2. Bill Cosby’s announcement that the serial sexual predator will deliver educational talks aimed at teaching young people how to behave to avoid sexual assault allegations exploded the Ethics Alarms chutzpah meter, already weakened by Jon Ossoff’s condemnation of big money in politics. Maybe he will use this announcement in his next trial to prove that he is clinically insane. This is public gloating and an intentional insult to all the women he abused. What institutions and parents would allow children in their charge to attend such a session? This is like Bernie Madoff holding seminars on holding the trust of your investors.
3. In more revolting Cosby news, one of the two black jurors who deadlocked Cosby’s sexual assault trial said this week that he found Cosby’s accuser, Andrea Constand, to be untrustworthy because she seemed “well-coached,” and also because she ” went up to his house with a bare midriff” a before the alleged assault in 2004. The anonymous juror added that he thinks Cosby has already “paid dearly” and should not be retried in the Constand case said that he thinks “more than half” of the over 60 other women who have also accused Cosby of sexual assault made up their stories and “jumped on the bandwagon.”
Oh!

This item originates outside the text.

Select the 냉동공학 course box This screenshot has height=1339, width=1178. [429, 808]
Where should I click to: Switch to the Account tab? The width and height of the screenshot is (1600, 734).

Cosby only raped or sexually assaulted about 25 or so women after drugging them! That changes everything; yes, he’s “suffered enough.”
And this, my friends, is why it is almost impossible to convict beloved celebrities with benign public images of criminal acts committed when when they are being themselves.
4. On “The View,” about the last place I would expect anyone to say anything worthy of Ethics Alarms notice unless it was offered as proof of ethics duncery, Michael Bloomberg said this about President Trump:
“We’re a democracy, the public has spoken, whether you like the results or not, and other than with a little help from the Russians, he was elected. We have to make it work… We have an election—whoever wins, you got to get behind.”
This is an unremarkable statement that simply restates the essential democratic principles the nation followed for its entire existence…until the Democrats decided that it would be politically expedient to behave otherwise now. It also repeats what I have been writing since November. Bloomberg and I, and everyone who agrees with us, are right. Everyone else is wrong…and dangerously so. (Further proof is the lame and typical rebuttal of the linked source: “Trump obviously won, but Hillary Clinton got more votes, and Trump’s disapproval rating is at a staggering 58 percent. If anything, the public spoke out against Trump and continues to do so—but thanks to an insufferably quirky electoral system, he’s the president anyway.”
5. From Tim Levier comes this story, where Colorado threatens to show us what “nanny state” really means, and a parent who second-guessed his own bad decision shows how statists think. I doctor whose kids became addicted to their smartphones formed a nonprofit called PAUS (Parents Against Underage Smartphones) has launched a ballot initiative that, if passed, would make Colorado the first state in the nation to establish limits on smartphones sales for young users. I wonder how many other areas of parenting the state could dictate like this? Meanwhile, this same state is telling all children that pot smoking is wonderful. If Dad gets his way, his children will avoid the perils of having “too much technology too soon” which “can impair brain development, hinder social skills and trigger an unhealthy reliance on the neurotransmitter dopamine,” as they grow into typical Colorado adults whose recreational drug habits impaired their brain development, hindered their social skills and triggered a healthy reliance on a Rocky Mountain high, blessed by the State.